- [Task goal]:
From the top of the entries below through the line containing "Click '說專頁讚' to", return every line exactly as written, please, and stop there.

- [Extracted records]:
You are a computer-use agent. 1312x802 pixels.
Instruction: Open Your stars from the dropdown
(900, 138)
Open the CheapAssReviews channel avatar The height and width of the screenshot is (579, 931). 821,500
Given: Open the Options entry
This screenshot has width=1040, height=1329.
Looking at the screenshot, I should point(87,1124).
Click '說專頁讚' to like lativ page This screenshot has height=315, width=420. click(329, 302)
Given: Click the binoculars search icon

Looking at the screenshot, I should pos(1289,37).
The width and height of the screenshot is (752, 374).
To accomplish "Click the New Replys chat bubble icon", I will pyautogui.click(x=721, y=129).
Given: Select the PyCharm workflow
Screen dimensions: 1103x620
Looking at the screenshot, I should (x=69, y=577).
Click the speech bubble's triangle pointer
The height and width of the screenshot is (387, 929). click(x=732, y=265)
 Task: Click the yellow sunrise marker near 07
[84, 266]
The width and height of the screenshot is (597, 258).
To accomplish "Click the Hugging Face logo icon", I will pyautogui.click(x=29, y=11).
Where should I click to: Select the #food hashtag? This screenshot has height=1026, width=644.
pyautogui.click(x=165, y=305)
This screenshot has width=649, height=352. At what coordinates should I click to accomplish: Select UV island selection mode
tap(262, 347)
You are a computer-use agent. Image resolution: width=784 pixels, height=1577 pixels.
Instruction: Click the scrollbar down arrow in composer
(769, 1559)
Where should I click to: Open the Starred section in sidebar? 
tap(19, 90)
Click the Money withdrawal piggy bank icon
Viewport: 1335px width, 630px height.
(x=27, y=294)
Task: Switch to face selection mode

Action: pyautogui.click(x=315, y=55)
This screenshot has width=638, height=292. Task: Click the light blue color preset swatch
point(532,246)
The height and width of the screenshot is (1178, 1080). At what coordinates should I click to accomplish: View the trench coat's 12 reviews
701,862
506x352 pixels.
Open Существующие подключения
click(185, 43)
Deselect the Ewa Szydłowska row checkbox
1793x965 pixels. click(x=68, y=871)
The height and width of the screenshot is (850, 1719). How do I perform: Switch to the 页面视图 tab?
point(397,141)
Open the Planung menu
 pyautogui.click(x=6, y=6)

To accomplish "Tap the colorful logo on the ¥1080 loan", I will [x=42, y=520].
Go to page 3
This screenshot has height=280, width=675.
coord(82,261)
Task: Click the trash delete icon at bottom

- [Task response]:
You are a computer-use agent. 1312x802 pixels.
Instruction: Open Your stars from the dropdown
(900, 138)
Open the CheapAssReviews channel avatar The height and width of the screenshot is (579, 931). 821,500
Given: Open the Options entry
This screenshot has width=1040, height=1329.
Looking at the screenshot, I should point(87,1124).
Click '說專頁讚' to like lativ page This screenshot has height=315, width=420. click(329, 302)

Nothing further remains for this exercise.